On 17 May 2022, the third single track "Life Ante Itta Vundaala" was launched, which had vocals by Geetha Madhuri and Rahul Sipligunj. The song featuring Pooja Hegde received positive response.

| No. | Title | Lyrics | Singer(s) | Length |
|---|---|---|---|---|
| 1. | "Lab Dab Lab Dab Dabboo" | Bhaskarabhatla | Ram Miriyala | 4:19 |
| 2. | "Woo Aaa Aha Aha" | Kasarla Shyam | Sagar, Sunidhi Chauhan, Lavita Lobo, S.P. Abhishek | 4:05 |
| 3. | "Life Ante Itta Vundaala" | Kasarla Shyam | Geetha Madhuri, Rahul Sipligunj | 4:13 |
| 4. | "Ningi Nela" | Kasarla Shyam | Chinnaponnu | 1:18 |
| Total length: |  |  |  | 13:56 |

== Release ==

=== Theatrical ===
F3 was released on 27 May 2022. Earlier, it was scheduled to be released on 27 August 2021, but was deferred due to the COVID-19 pandemic. It was later scheduled to release theatrically on 25 February 2022, but was postponed to avoid clash with Bheemla Nayak which released on that date. Its release date was scheduled as 28 April 2022 but it was again delayed and moved to the current date to avoid clash with Acharya.

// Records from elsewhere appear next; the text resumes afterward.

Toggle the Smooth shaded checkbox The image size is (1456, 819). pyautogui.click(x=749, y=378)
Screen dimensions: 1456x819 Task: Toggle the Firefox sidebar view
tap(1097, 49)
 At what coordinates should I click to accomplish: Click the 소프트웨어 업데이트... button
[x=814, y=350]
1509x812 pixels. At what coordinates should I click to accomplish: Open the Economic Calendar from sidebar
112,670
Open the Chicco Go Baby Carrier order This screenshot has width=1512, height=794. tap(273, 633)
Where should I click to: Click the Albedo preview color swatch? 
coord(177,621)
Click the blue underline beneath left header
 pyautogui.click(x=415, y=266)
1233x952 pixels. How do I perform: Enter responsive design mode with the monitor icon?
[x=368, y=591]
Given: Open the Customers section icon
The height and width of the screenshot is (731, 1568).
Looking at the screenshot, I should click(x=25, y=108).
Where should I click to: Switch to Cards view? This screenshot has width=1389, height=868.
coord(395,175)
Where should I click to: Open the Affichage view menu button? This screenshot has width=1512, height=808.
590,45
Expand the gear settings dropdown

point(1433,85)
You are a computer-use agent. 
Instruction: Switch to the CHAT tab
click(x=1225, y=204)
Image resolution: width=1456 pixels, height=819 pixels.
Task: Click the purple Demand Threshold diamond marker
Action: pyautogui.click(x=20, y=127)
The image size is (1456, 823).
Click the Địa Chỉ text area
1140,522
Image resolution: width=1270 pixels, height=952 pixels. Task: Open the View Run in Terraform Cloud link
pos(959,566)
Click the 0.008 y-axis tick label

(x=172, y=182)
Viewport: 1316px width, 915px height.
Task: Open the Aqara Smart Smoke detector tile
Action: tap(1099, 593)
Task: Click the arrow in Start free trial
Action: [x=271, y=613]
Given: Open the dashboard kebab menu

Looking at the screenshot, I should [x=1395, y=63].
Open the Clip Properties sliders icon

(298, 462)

The film's pre-release theatrical business stood at ₹72 crore, and needs a worldwide gross over ₹130 crore in order to be a profitable venture.

=== Home media ===
The satellite rights of the film were sold to Zee Telugu while the digital distribution rights were acquired by Sony LIV and Netflix. F3 was made available for streaming from 22 July 2022 on Sony LIV and on Netflix.

== Reception ==
===Critical response===
F3 received generally favourable reviews from the critics with praise for the cast and direction.

Writing for Cinema Express, Murali Krishna Ch called F3 a "laugh-riot." Considering it an improvement over its predecessor, Krishna praised Anil Ravipudi's direction and performances, particularly Venkatesh and Tej. Echoing the same, Sangeetha Devi Dundoo of The Hindu stated: "the comedy franchise, though uneven, elicits ample laughter, and Venkatesh shines." Balakrishna Ganeshan of The News Minute gave the film a rating of 2.5/5 and wrote "'F3' does not have much of a plot but a series of comedy events keeps the audience engaged".

Neeshitha Nyayapati of The Times of India gave the film a rating of 2.5/5 and compared F3 with the Golmaal franchise, terming it: "loud, messy, sometimes funny". In his review for Deccan Herald, Karthik Keramalu, opined it's a "half-hearted comedy" which Ravipudi got partly correct while praising the comic timing of the lead actors.

Firstpost reviewer Sankeertana Varma criticized the film's logic and story, calling it a "laughable attempt at comedy and entertainment." Manoj Kumar R of The Indian Express gave the film a rating of 1/5 and wrote "Anil is really scraping the bottom of the barrel with the Venkatesh, Varun Tej starrer. His attempts at comedy lack both sincerity and originality".

===Box office===
F3 grossed ₹23 crore worldwide on its opening day, including ₹17 crore from the states of Andhra Pradesh and Telangana. The opening day share of Andhra Pradesh and Telangana together stood at ₹10.37 crore. The film grossed ₹58.08 crore in its opening weekend. In its first week, the film grossed ₹80.4 crore, with a distributor's share of ₹48.17 crore. After theatrical run ends, the film's total gross collection stood at ₹134 crore worldwide.